----- TASK INPUTS -----
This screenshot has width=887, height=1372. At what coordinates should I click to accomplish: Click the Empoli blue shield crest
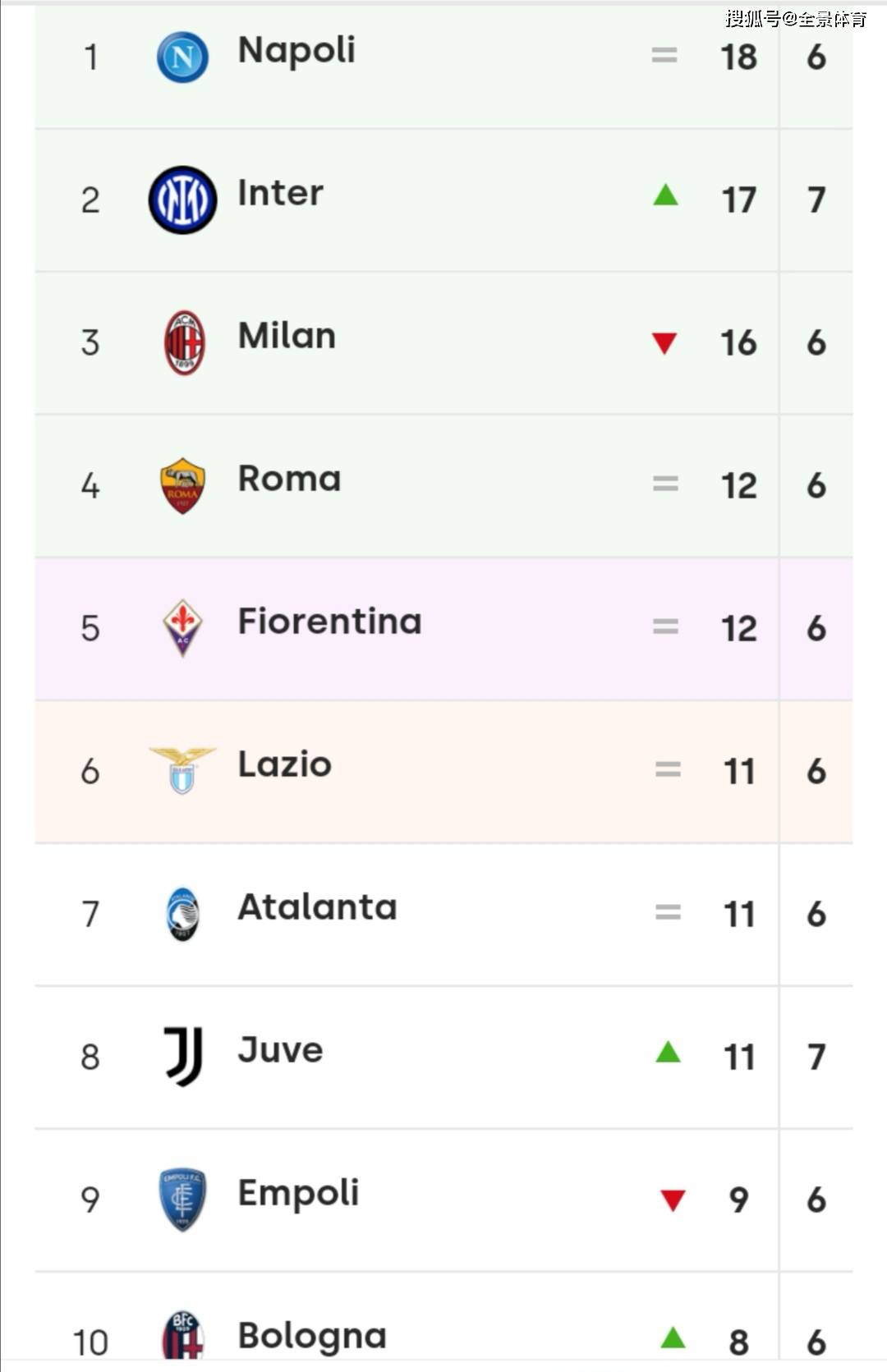pos(182,1199)
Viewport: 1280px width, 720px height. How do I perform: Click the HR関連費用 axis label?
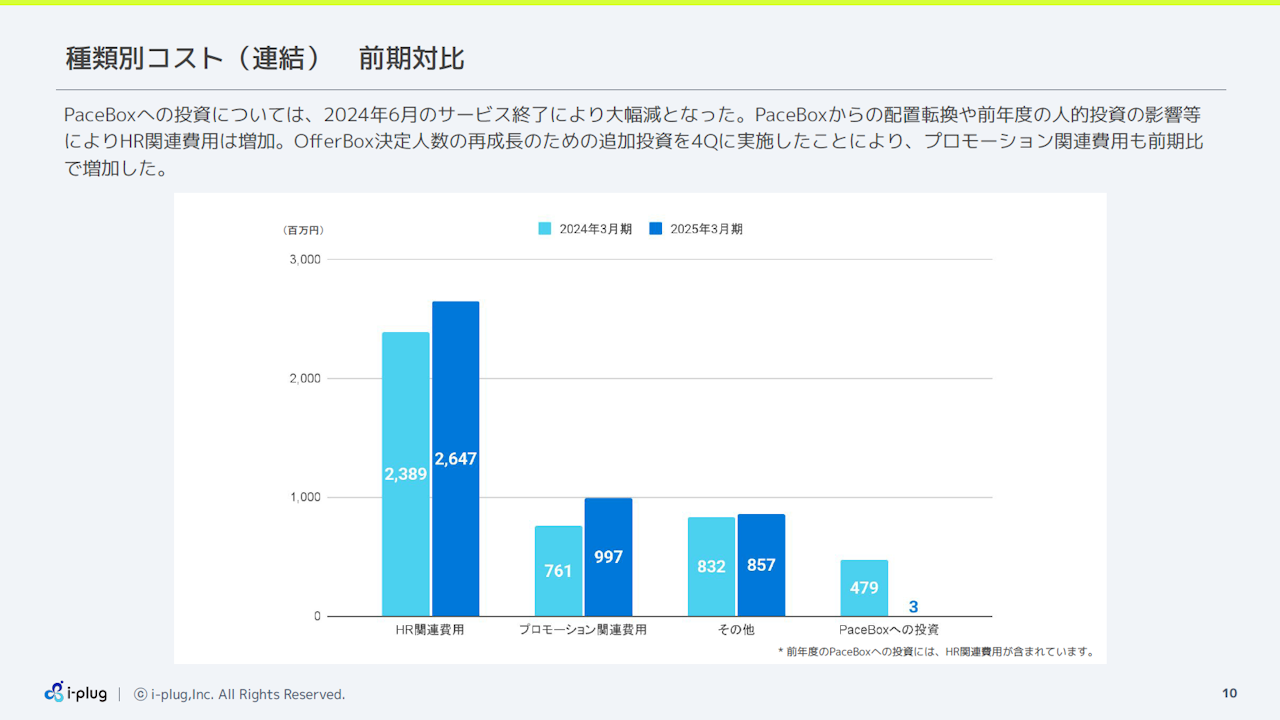[x=430, y=630]
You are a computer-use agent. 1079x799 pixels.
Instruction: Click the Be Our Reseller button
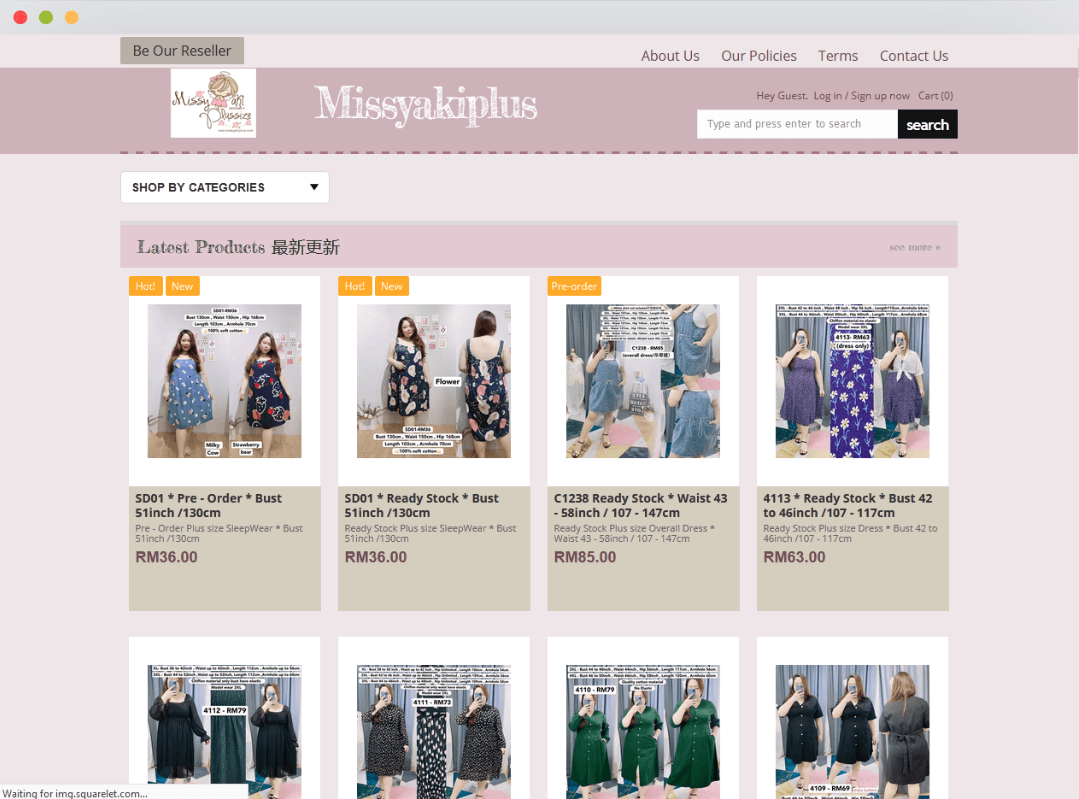click(182, 51)
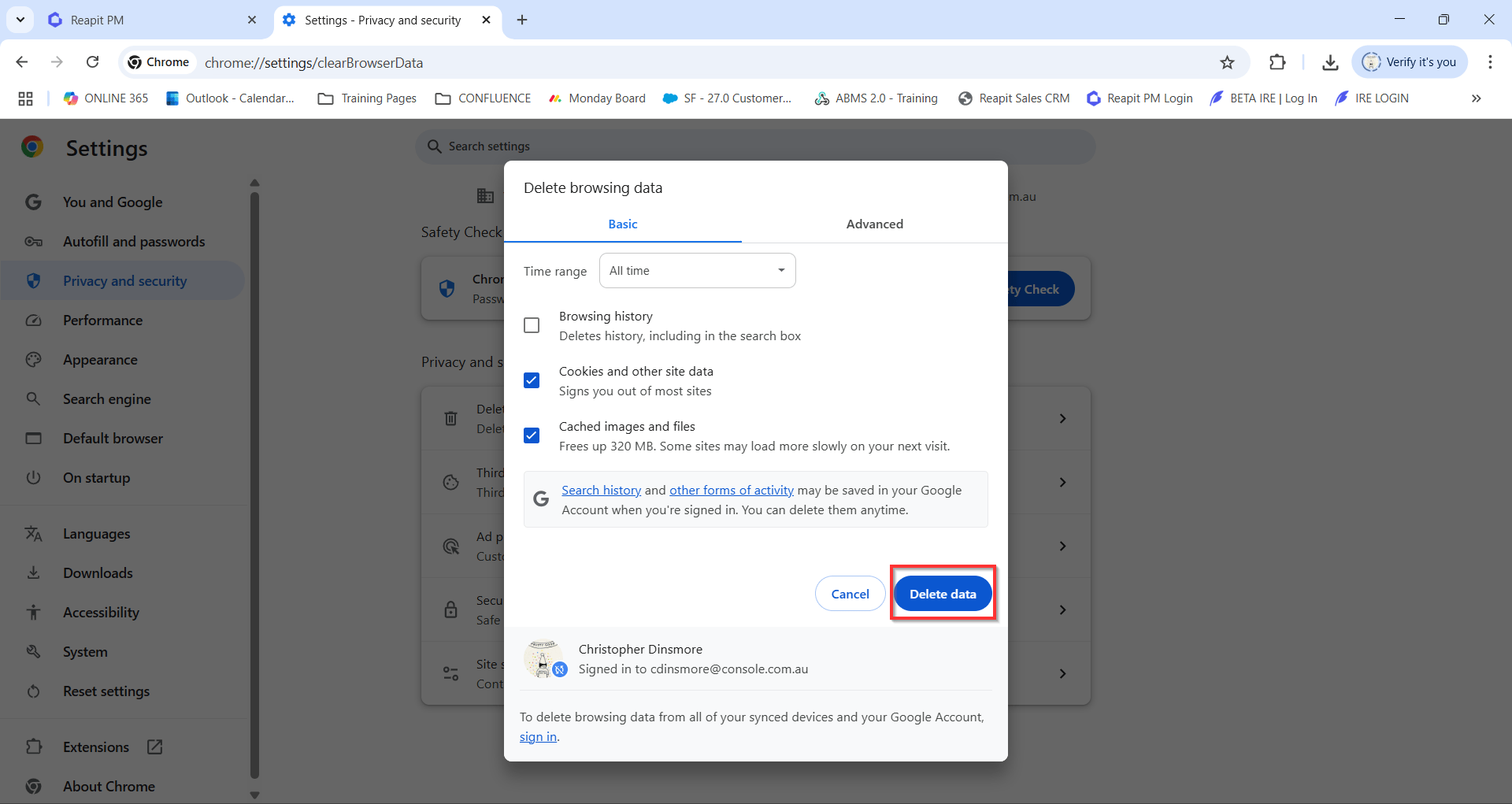This screenshot has height=804, width=1512.
Task: Check the Browsing history checkbox
Action: pos(532,325)
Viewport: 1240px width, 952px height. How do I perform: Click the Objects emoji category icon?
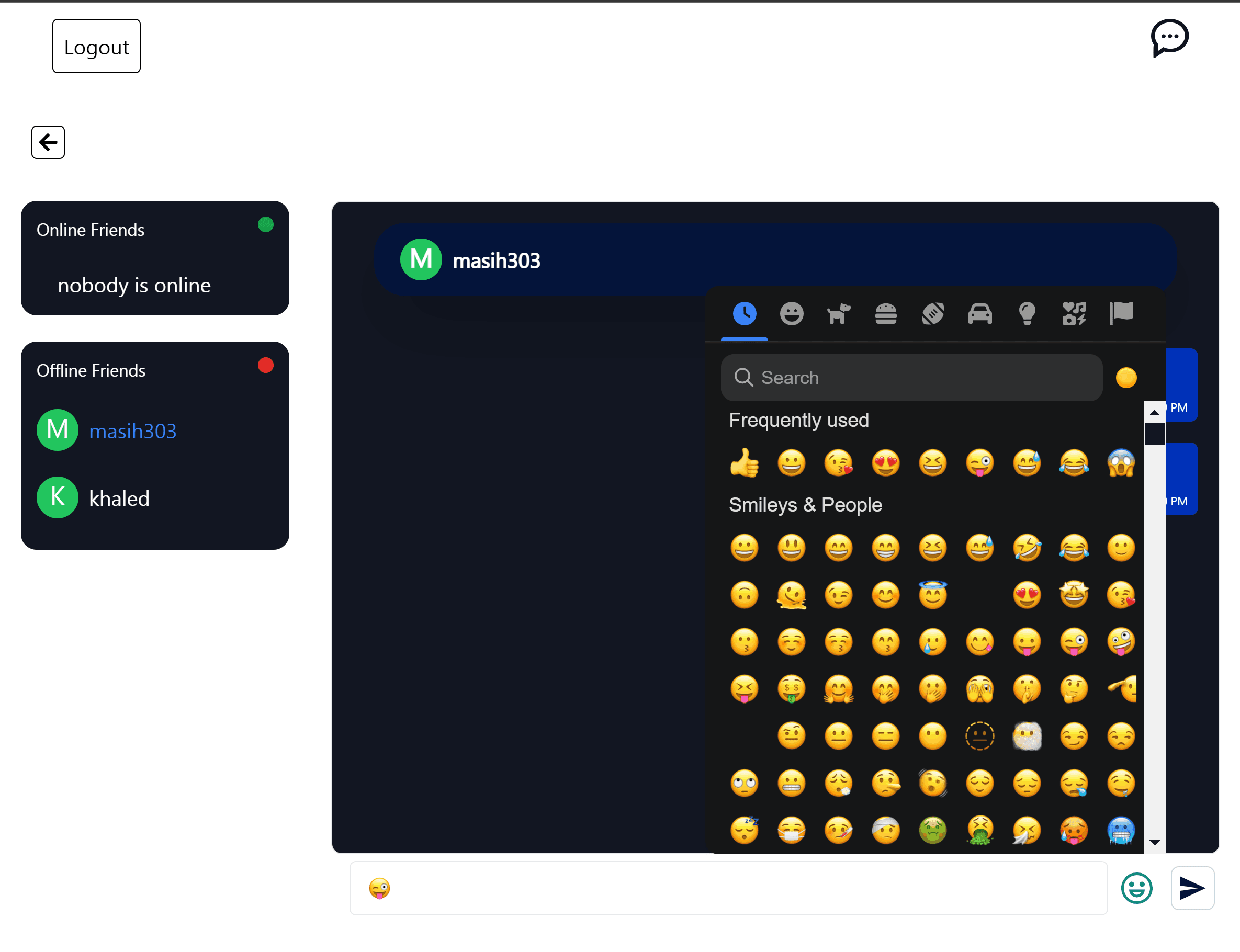pyautogui.click(x=1027, y=312)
-----
_WORK REQUEST:_ Write out exactly the lines from the one containing "You are a computer-use" through the end of the records above, both included, leaving all pictures out.

_EXERCISE SOLUTION:_
You are a computer-use agent. 1079x799 pixels.
Instruction: Click the Be Our Reseller button
click(182, 51)
This screenshot has height=804, width=1512.
Task: Check the Browsing history checkbox
Action: pos(532,325)
Viewport: 1240px width, 952px height. How do I perform: Click the Objects emoji category icon?
pyautogui.click(x=1027, y=312)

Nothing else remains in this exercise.